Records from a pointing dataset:
+ + +
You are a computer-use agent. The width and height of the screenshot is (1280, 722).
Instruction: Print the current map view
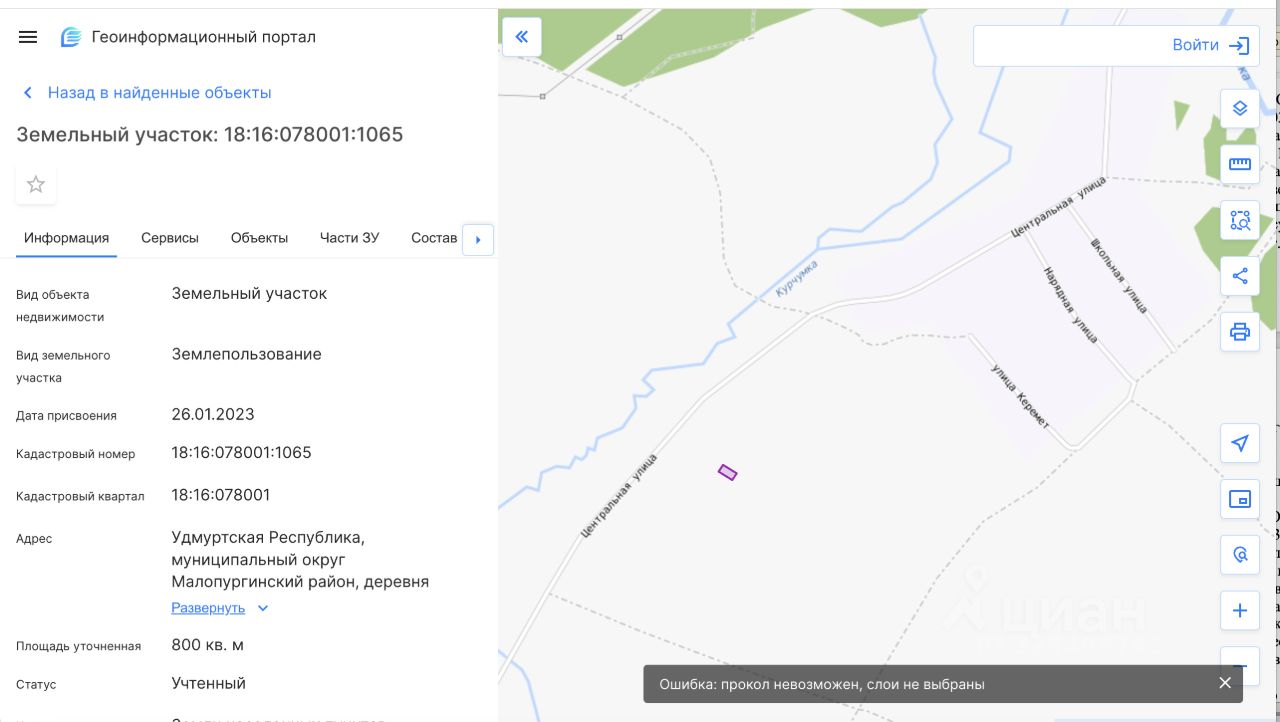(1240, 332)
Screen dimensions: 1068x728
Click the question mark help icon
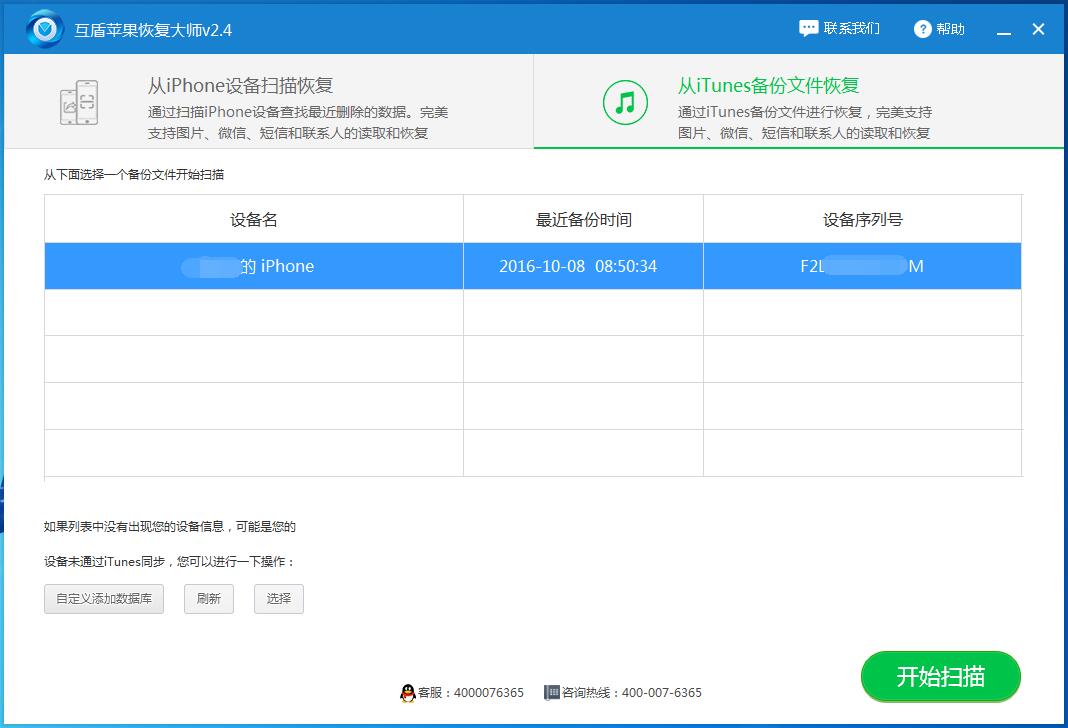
+ + +
Written exercise – Rewrite the lines above, replacing "icon" with "button" and changing nothing else. Omit the pictures from your answer.

Correct output –
You are a computer-use agent. The width and height of the screenshot is (1280, 722).
Instruction: Print the current map view
(1240, 332)
Screen dimensions: 1068x728
Click the question mark help button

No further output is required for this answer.